##### INPUT MATERIAL

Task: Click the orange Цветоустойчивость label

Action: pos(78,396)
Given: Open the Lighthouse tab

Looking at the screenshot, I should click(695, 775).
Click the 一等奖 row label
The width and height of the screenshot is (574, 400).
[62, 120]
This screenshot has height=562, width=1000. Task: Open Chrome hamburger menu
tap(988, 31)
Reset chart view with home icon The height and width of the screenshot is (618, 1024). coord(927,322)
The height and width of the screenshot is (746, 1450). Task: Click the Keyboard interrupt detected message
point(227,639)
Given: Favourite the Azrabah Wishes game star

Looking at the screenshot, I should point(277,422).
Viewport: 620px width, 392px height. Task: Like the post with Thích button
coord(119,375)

##########

◆ **AIM**: Please render the entries from the line containing "Given: Favourite the Azrabah Wishes game star" through the end of the entries as a JSON list of strings, one string per line, leaving out blank lines.

◆ **COMPLETE OUTPUT**:
[
  "Given: Favourite the Azrabah Wishes game star",
  "Looking at the screenshot, I should point(277,422).",
  "Viewport: 620px width, 392px height. Task: Like the post with Thích button",
  "coord(119,375)"
]